Globalstar and Apple have partnered to offer services SOS call to the new iPhone 14And T-Mobile plansSpaceX will allow communication in low earth orbit (LEO), beginning in 2023. SpaceX recently submitted a request to the US Federal Communications Commission for direct cellular communication capabilities in its Starlink satellites. Amazon will launch its first low-Earth orbit satellites in… Project Kuiper.
These early projects would not offer high-speed broadband access from space but would instead provide a low bandwidth connection that is suitable for texts and emergency calls. This is all to reach the underprivileged populations of the world that are not within the reach traditional cell tower networks.

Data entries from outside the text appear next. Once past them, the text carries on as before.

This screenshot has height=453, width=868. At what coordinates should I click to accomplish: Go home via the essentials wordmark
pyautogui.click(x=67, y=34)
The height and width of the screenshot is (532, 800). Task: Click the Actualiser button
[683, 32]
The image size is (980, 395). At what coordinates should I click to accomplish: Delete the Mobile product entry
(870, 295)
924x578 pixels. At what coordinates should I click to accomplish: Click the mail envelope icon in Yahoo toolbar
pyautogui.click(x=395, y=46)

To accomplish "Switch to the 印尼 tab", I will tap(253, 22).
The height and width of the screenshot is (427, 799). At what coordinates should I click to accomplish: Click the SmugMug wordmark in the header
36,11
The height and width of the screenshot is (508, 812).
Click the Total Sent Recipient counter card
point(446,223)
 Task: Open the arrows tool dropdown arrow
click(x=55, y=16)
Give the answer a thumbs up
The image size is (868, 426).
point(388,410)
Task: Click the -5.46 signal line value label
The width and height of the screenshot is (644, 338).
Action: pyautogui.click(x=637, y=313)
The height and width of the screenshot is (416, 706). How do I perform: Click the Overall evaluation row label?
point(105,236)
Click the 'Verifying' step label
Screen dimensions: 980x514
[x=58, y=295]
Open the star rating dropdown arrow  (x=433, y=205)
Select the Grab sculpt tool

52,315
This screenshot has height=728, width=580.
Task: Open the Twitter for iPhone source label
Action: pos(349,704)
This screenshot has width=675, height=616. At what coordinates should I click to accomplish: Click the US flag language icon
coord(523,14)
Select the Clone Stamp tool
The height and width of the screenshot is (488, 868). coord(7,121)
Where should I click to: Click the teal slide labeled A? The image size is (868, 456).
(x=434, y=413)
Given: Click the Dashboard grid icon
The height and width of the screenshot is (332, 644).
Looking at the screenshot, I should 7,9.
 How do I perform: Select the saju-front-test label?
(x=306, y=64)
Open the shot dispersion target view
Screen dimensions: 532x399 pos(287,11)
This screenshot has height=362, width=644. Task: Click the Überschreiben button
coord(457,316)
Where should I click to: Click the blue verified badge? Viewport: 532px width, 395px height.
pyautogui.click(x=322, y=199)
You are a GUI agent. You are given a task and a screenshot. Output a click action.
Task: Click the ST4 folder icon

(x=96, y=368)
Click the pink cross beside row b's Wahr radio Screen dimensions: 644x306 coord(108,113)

Moon marketing starts in earnest
We believe that, despite economic uncertainty and the funding of huge commercial projects, spacetech will set new records.
Numerous government and commercial efforts have been made to return to the Moon over the decades since the Apollo program ended in 1972. This was the Artemis program of NASA. Orion capsule for the Artemis 1 missionAfter spending almost a month travelling around the Moon, return to Earth.
SpaceX also launched Japan’s iSpace company, the first fully privately funded lunar mission. The company is making a fuel efficient trip to the Moon and is due to arrive there in early April. This will be Japan’s first commercial mission to the Moon. It is a significant milestone in cooperation between the United States and Japan in space. Other commercial companies, including Intuitive Machinery and Astrobotic, also plan to land on the Moon.
We expect 2023 to be a breakthrough for the lunar ecosystem with the first commercial companies going to the Moon, and also national efforts.
Three factors are key to revenue growth
In 2023, space technology will benefit from strong revenue tailwinds due to developments in the defense, cyber security, and climate sectors. Record growth in defense budgets due to the war in Ukraine, and heightened geopolitical tensions, will drive business. Some orders in this sector will be huge. Resilience of satellites against attacks is a priority, as cybersecurity is another tool in our geopolitical toolkit.
With increasing reliance upon data sets generated on orbit, security requirements for data flow between satellite and cloud and ground stations are increasing. We see 2023 being the year that quantum capabilities are fully integrated into the industry.